We are fortunate in the United Kingdom to have a ‘free-at-point-of-access’ healthcare system (although ‘best practice’ treatment for all patients is not provided by every unit). Other providers might have constraints put on them by private medical insurance companies. That said, the better the quality of pre-, peri- and post-operative care, the better the patient outcome, and therefore cost/benefit to the funding organisation. The quality of care should be governed by the current best practice guidelines, with emphasis on compassion.

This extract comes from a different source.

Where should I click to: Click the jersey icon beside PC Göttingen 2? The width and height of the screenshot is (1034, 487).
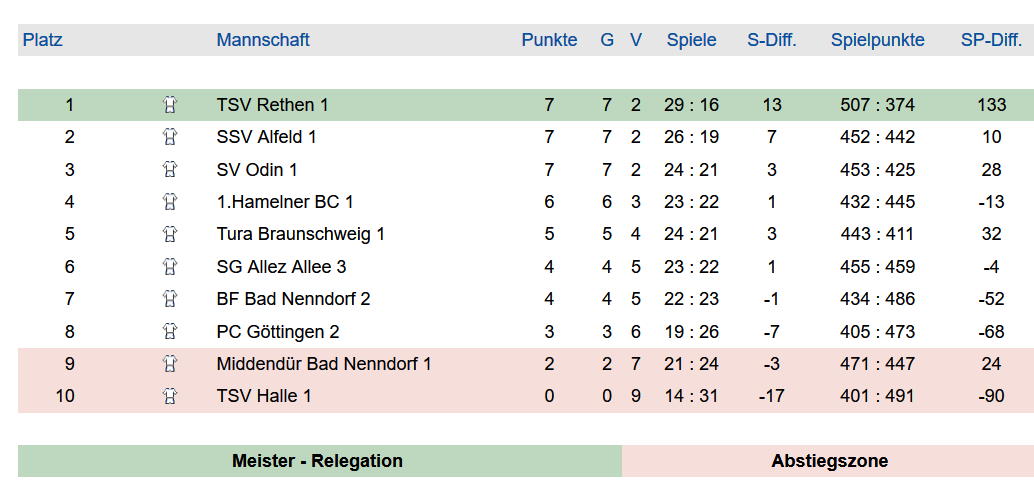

In writing this paper, the author acknowledges that some aspects of what patients and their next of kin (or carers) should expect are aspirational: that is, they are aims, rather than certainties. That should not devalue the basic quality of care provided by every funding authority and clinical multi-disciplinary team. Where provision of care falls short of this ideal, steps should be taken to improve the patient care pathway. Following ‘best practice’ has been shown to provide better patient outcomes.

Summary

Older and frail patients who suffer low impact skeletal traumas (from a standing height) are very likely to have several other health conditions which might impact on their treatment and recovery. Also, typically, older and frail patients might suffer from sarcopoenia (loss of muscle strength) and anaemia. They might also be confused, and may even be suffering short-term delirium. A patient’s physical and mental health can quickly worsen if they do not get the best possible care. The appropriate experts should assess, treat, and provide aftercare for every patient as quickly as possible. Whilst the multi-disciplinary team is key to the patient’s outcome, they might need to take advice from other clinical experts to help manage a patient’s other conditions. This paper hopes to indicate the ideal for these situations from the patient point of view whilst acknowledging not all organisations will currently have the ability to provide everything.

Expectations

All patients who suffer a low impact skeletal trauma should expect:

  • Rapid access to a hospital with trained trauma staff: To be treated by pre-hospital teams as an emergency.
  • Rapid x-ray or 3D diagnosis: e.g. 3D imaging is vital for accurate diagnosis and therefore effective care for pelvic region low impact trauma.
  • Rapid access to the operating theatre: Waiting to have surgery is sometimes more risky than having surgery and an anaesthetic for many patients.
  • Rapid re-mobilisation: Getting out of bed on the day of the operation, or at the latest the following day and being mobilised improves physical recovery. It also lessens the negative impact on patients’ mental health

All patients should further expect:

  • That their treatment is managed by a competent multi-disciplinary team with access to the right kind of medical and surgical specialists, who will help them recover and go back to their place of residence quickly.
  • That one of Consultants is the named the lead for their care.
  • Seamless liaison between all hospital units, primary care (e.g. GPs and their team), community services and social care.
  • That a nominated team member will act as liaison between them (the patient), their nominated relatives/carers, and all other specialists involved in their care and agreed discharge plan.
  • That their discharge from hospital to their place of residence should be planned, discussed with them (and/or their next of kin/carer) and agreed by them.
  • That they leave hospital with a copy of their rehabilitation prescription , (or discharge plan) in a format and language they can understand.
  • The name and contact telephone number of a case manager in the event they need healthcare advice after leaving hospital.

All patients should also expect:

  • A referral and date for a post hospital discharge assessment in order to assess their ongoing needs to improve their bone health and work towards preventing another low trauma fracture.
  • That they are offered falls prevention support.
  • Appropriate on-going community-based support post-discharge, pre-arranged with their primary care practitioner, and social service provider.
  • Support for their at-home carer/partner. A live-in partner/carer might also be older and frail.
  • That they are given details of any charities that can support them after they leave hospital.